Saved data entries
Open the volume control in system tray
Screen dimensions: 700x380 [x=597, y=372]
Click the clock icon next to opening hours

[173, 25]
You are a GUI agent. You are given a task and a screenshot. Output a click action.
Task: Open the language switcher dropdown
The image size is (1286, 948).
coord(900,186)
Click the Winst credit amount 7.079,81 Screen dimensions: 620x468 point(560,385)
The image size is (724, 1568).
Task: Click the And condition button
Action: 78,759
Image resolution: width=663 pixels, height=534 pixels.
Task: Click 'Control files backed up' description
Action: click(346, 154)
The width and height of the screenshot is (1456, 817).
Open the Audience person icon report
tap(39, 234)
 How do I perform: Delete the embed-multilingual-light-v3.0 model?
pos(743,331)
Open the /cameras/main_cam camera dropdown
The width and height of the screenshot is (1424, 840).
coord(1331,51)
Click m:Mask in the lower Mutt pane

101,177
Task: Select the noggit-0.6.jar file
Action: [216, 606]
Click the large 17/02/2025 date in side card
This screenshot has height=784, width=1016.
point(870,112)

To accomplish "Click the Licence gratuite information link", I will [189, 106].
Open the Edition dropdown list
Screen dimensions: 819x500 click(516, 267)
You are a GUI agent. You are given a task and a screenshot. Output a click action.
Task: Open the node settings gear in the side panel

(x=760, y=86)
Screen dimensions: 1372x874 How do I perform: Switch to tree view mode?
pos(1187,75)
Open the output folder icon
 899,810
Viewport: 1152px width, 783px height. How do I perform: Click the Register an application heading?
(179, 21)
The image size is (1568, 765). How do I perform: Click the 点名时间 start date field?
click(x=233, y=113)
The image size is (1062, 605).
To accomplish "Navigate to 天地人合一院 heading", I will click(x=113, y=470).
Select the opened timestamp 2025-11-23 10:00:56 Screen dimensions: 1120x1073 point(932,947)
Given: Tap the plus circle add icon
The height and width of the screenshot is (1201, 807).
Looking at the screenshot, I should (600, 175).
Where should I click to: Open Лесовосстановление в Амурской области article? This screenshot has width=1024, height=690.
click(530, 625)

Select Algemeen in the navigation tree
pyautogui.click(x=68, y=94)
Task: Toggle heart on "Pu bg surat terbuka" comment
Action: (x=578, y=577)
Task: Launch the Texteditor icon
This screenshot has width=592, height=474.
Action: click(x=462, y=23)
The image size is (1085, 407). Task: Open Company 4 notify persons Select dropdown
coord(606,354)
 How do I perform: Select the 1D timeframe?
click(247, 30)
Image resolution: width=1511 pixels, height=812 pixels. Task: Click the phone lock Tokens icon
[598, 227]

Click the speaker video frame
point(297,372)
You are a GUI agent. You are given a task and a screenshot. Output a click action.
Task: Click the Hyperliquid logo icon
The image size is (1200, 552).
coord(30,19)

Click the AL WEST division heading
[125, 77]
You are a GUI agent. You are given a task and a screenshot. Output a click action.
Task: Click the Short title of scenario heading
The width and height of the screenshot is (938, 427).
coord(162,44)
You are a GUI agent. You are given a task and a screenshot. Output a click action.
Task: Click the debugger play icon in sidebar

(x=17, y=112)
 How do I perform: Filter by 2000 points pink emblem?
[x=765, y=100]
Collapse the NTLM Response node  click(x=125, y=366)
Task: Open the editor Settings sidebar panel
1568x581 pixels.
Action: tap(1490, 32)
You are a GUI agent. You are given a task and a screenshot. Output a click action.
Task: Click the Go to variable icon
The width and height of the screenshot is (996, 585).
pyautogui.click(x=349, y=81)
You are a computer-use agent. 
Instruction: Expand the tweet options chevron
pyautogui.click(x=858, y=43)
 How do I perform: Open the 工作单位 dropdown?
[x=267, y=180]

• _EXERCISE INSTRUCTIONS_:
Start at the first line of the entries and stop at the line with "Open the /cameras/main_cam camera dropdown". Retype each of those lines exactly, both ends included.

• _OUTPUT_:
Open the volume control in system tray
Screen dimensions: 700x380 [x=597, y=372]
Click the clock icon next to opening hours

[173, 25]
You are a GUI agent. You are given a task and a screenshot. Output a click action.
Task: Open the language switcher dropdown
The image size is (1286, 948).
coord(900,186)
Click the Winst credit amount 7.079,81 Screen dimensions: 620x468 point(560,385)
The image size is (724, 1568).
Task: Click the And condition button
Action: 78,759
Image resolution: width=663 pixels, height=534 pixels.
Task: Click 'Control files backed up' description
Action: click(346, 154)
The width and height of the screenshot is (1456, 817).
Open the Audience person icon report
tap(39, 234)
 How do I perform: Delete the embed-multilingual-light-v3.0 model?
pos(743,331)
Open the /cameras/main_cam camera dropdown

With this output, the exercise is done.